WHAT IS REQUIRED:
Revise the items starting at the line that contains "Viewport: 1410px width, 1153px height." and stopping after the line that contains "Action: tap(920, 55)", putting "tag" in place of "label" and leaving everything else unchanged. Return only those lines, without the pictures.

PROVIDED MATERIAL:
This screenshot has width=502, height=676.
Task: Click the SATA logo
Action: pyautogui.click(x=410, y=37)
--
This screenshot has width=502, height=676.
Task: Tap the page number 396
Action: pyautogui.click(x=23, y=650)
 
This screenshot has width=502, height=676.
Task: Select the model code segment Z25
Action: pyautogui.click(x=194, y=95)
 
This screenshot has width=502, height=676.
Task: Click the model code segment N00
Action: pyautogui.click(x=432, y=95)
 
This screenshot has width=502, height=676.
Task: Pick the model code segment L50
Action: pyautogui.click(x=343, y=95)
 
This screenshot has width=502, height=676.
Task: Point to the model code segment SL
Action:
==
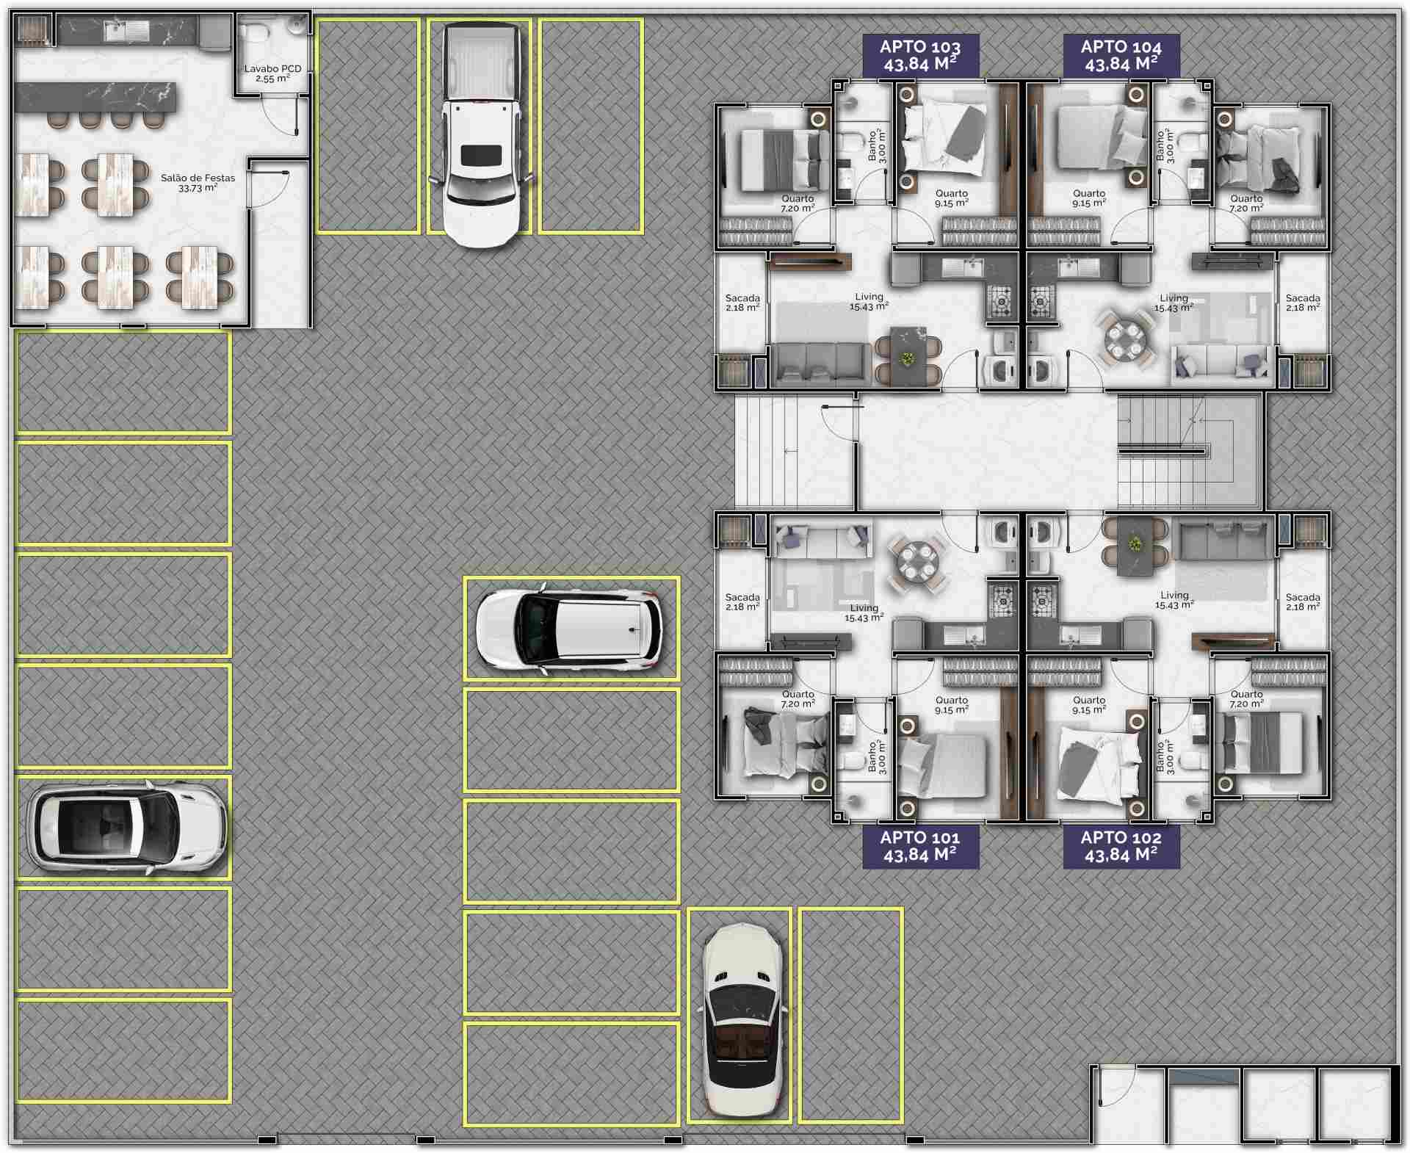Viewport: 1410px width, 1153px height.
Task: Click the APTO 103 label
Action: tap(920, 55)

FULL ANSWER:
Viewport: 1410px width, 1153px height.
Task: Click the APTO 103 tag
Action: tap(920, 55)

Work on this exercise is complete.